Sakura is working absently on the latest patient in critical care, monitoring their chakra recovery carefully and making sure the broken legs are healing straight. She likes the work, even if it is bloody. For one thing, it only takes a certain kind of concentration, so the rest of the time she's free to think about other things.

There are times when all she thinks about are patterns. She like the idea that her cells reproduce according to a precise and intricate algorithm. When Sakura looks at healing scrolls, she can understand the movement of the chakra throughout the body; there is power in the way it flows, in the paths it follows. She's good at healing because it takes control to see and manipulate the flow, to restore it. They are small and intricate, but she can handle that, and she likes putting things back into their proper position.

When two people come together, it is according to some precise and intricate dance. The two of them join and recombine and a child is produced. Within a village, the community moves in patterns, children growing up, genin becoming chuunin, the elderly and the more powerful ninja dying. Sakura understands that. Sometimes she sees the world like it was a body, and knows that time will travel like chakra, in a prescribed pattern. She can see the inevitability of Sasuke's leaving, and knows that either he or Naruto or both will die young, because they are very powerful. She knows that Tsunade must die because she's powerful and old, a lethal combination. She knows that Orochimaru will die like everyone else someday, because that is how the pattern works - that's just how time travels.

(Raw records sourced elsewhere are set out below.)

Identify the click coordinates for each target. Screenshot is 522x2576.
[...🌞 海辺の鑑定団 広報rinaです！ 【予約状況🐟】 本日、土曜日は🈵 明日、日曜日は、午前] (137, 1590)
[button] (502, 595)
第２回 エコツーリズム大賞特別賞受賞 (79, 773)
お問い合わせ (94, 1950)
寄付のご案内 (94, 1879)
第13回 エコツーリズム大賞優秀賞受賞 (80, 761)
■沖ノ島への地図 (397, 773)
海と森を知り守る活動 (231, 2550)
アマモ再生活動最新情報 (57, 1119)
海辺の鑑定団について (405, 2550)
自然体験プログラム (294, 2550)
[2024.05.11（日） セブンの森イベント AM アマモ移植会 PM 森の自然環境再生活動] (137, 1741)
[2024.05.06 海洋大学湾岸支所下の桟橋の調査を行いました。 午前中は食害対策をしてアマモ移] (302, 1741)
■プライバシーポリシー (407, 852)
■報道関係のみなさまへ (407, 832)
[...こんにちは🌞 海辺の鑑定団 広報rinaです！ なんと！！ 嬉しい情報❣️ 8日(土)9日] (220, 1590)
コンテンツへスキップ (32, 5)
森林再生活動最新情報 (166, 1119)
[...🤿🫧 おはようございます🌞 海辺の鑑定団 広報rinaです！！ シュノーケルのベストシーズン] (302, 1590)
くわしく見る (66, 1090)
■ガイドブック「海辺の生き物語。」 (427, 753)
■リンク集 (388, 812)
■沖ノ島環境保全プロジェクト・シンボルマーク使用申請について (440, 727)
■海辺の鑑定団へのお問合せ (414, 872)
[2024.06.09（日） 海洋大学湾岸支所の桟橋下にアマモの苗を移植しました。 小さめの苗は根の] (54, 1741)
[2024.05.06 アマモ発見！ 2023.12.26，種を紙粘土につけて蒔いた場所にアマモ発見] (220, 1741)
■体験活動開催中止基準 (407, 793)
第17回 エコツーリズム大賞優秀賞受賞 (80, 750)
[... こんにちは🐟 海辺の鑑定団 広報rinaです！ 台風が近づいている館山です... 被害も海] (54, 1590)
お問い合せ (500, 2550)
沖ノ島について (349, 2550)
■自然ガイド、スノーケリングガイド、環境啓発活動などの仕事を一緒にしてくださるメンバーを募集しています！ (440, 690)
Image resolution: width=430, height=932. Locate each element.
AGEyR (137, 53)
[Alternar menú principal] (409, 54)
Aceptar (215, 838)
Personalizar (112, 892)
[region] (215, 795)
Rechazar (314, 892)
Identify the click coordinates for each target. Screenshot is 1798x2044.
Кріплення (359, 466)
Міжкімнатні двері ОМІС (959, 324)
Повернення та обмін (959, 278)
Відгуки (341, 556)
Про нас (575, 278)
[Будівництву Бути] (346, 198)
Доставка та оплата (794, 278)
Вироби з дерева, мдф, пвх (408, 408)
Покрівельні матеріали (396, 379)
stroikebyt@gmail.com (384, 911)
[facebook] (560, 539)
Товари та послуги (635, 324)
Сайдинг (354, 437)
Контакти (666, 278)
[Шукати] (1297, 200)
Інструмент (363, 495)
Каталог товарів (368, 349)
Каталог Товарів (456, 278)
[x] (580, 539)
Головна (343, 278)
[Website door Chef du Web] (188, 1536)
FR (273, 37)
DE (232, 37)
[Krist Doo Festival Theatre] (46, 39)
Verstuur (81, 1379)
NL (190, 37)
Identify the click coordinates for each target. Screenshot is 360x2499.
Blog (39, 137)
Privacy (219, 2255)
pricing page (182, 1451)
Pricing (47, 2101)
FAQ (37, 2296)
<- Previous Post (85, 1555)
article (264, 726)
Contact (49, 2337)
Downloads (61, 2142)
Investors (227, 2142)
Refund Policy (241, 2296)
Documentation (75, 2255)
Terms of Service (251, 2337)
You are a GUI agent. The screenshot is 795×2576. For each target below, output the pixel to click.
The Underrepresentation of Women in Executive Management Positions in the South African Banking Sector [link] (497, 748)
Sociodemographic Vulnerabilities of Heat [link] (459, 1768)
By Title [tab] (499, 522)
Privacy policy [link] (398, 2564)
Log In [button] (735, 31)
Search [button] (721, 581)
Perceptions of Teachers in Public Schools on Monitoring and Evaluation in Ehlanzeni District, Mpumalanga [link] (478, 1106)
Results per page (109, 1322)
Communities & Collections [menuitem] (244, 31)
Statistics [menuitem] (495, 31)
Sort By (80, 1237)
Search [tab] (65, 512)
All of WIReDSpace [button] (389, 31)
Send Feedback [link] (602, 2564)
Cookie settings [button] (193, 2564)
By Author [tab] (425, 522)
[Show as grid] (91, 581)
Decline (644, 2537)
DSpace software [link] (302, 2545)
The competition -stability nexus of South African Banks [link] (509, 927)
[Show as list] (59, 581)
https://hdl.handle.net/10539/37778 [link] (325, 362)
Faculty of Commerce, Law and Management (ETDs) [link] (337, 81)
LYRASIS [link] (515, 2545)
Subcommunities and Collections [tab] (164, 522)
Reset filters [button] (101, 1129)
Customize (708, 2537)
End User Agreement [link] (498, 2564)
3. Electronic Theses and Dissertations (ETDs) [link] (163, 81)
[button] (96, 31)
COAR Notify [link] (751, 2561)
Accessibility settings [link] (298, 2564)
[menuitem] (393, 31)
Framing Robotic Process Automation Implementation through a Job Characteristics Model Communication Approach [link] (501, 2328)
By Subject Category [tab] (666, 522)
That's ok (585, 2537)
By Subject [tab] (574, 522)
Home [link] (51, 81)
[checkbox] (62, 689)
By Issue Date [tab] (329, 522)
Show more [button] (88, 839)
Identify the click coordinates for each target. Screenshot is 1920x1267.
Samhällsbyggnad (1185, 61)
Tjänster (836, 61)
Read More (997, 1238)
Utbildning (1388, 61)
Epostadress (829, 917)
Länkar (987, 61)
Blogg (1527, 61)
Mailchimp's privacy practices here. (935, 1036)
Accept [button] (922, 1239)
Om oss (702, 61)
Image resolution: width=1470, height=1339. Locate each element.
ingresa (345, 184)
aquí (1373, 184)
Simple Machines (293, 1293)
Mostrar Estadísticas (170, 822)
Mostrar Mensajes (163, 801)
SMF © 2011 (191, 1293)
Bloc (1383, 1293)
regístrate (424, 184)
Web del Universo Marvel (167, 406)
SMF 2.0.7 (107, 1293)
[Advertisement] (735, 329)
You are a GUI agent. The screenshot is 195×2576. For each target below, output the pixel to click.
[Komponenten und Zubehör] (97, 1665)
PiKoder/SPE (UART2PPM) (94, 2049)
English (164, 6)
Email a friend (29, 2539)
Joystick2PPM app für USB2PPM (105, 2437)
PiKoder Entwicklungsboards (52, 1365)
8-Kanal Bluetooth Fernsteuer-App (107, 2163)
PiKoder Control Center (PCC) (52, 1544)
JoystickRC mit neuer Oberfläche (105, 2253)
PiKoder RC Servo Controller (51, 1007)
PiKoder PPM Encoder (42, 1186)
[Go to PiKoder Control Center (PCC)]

Konoha is stormy today. There is a flash of muddy-gray yellow darting around on the training grounds, and she know it is Naruto, working like always. Through the hospital window he is just a small blurry shape, but the trees look greener because he is there, and the day feels less dreary when she looks his way. In the village itself, rain sloughs off the layer of dirt on the roads and runs down to the gutters, carried off to the streams far enough away that the village will not flood.

She wants to divert the course of the rain, stop it from leaving. But if you change the natural flow of chakra, you kill the body; if you stop the rain from leaving, the village floods. Even when Sakura sees all this, though, and knows some things are inevitable, she stills wants to reach out and shift the pattern.